In [24]:
from sklearn.model_selection import GridSearchCV
from sklearn.pipeline import Pipeline
from sklearn.linear_model import LogisticRegression
from sklearn.feature_extraction.text import ENGLISH_STOP_WORDS
from sklearn.feature_extraction.text import TfidfVectorizer
from nltk.tokenize import word_tokenize
from sklearn.model_selection import train_test_split
from sklearn.metrics import make_scorer, f1_score, roc_auc_score, accuracy_score

import numpy as np
import utils as ut
import pandas as pd

In [2]:
import warnings

# Ignorer tous les avertissements
warnings.filterwarnings("ignore")

# Ignorer les avertissements spécifiques par leur catégorie
warnings.filterwarnings("ignore", category=UserWarning)
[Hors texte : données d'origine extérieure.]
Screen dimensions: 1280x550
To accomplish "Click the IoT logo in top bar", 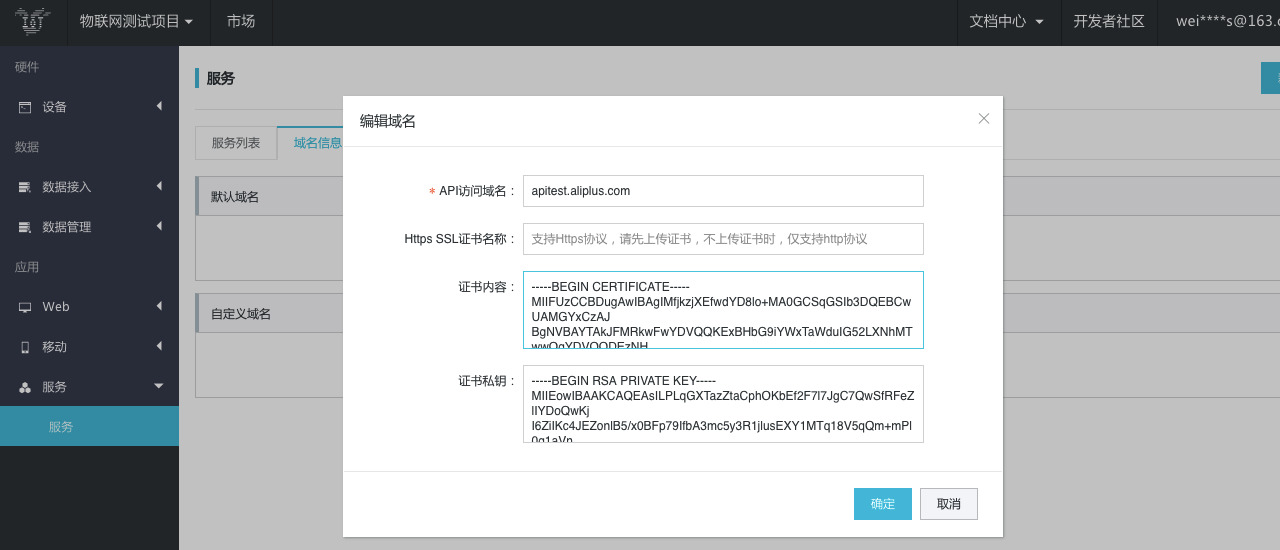I will (x=33, y=21).
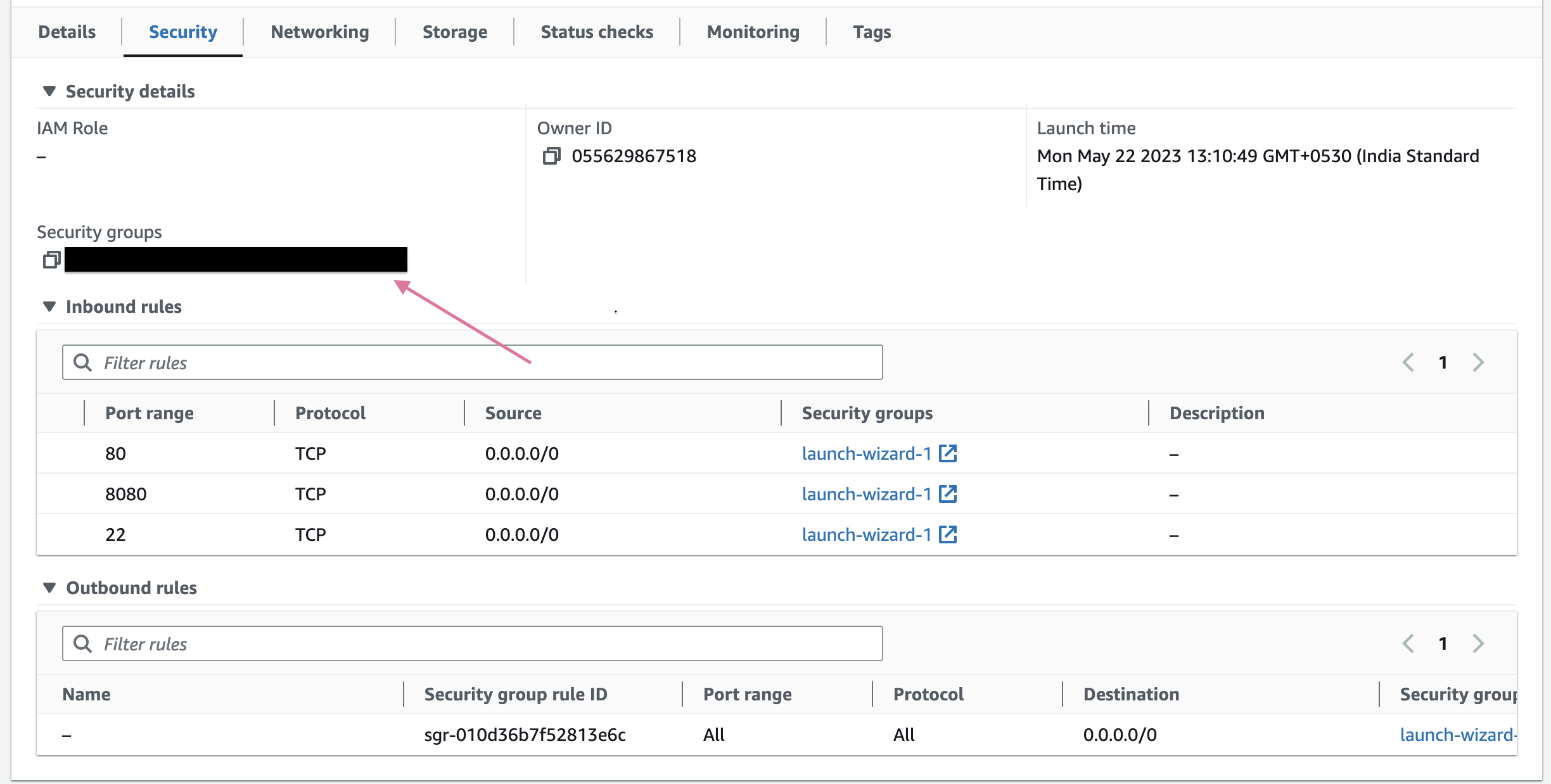Viewport: 1551px width, 784px height.
Task: Open the Status checks tab
Action: tap(597, 32)
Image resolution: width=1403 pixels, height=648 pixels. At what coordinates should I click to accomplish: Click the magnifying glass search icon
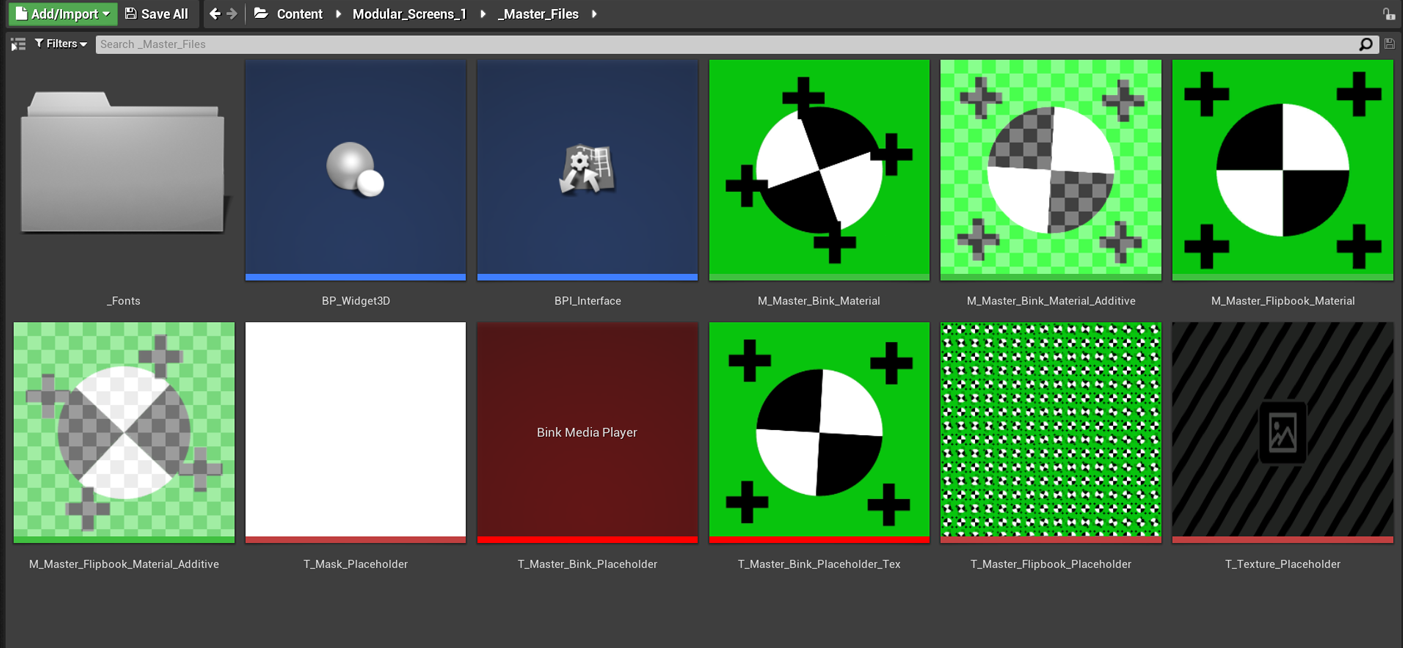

# Etape 0 : Chargement de données movies

Dans cette partie nous allons rechargé les données de movies afin d'effectuer l'analyse de sentiments

In [3]:
path = "../datasets/movies/movies1000/"
alltxts,alllabs = ut.load_movies(path)

Création du DataFrame

In [4]:
movies_df = pd.DataFrame()
movies_df['text'] = alltxts
movies_df['label'] = alllabs

movies_df

Unnamed: 0,text,label
0,supposedly based on a true story in which the ...,0
1,one might expect a cathartic viewing experienc...,0
2,the camera zooms in incredibly close . \nit fo...,0
3,1990s would remembered as the era of binary mo...,0
4,""" the world on land -- it's just too big for ...",0
...,...,...
1995,one of the more unusual and suggestively viole...,1
1996,i find most of television so intensely boring ...,1
1997,the event of events is upon us . \npeople have...,1
1998,the sheer horrific audacity of the nazi plan t...,1


# Grid search pour TF-IDF Vectorizer

In [5]:
f = lambda doc: ut.suppression_balises_html( ut.remove_numbers(ut.remove_ponctuation(doc)) ) 

## Test 1

In [26]:
pipeline = Pipeline([
    ('tfidf', TfidfVectorizer(preprocessor=f , stop_words='english')),
    ('reg', LogisticRegression())
])

parameters = {
    'tfidf__max_df': [0.2 ,0.5],
    'tfidf__min_df': [5],
    'tfidf__ngram_range': [(1, 1), (2, 2)],
    'tfidf__binary': [False, True],
    'tfidf__lowercase': [False, True],
    #'tfidf__use_idf': [False, True],
    #'tfidf__sublinear_tf': [False, True],
    'tfidf__max_features': [ 10000],

    'reg__C': [10],
    'reg__penalty': [ 'l2' , 'l1']
}

scoring = {
    'f1_score': make_scorer(f1_score),
    'roc_auc': make_scorer(roc_auc_score),
    'accuracy': make_scorer(accuracy_score)
}

[X_all_train, X_all_test, Y_train, y_test]  = train_test_split(alltxts, alllabs, test_size=0.2, random_state=10, shuffle=True)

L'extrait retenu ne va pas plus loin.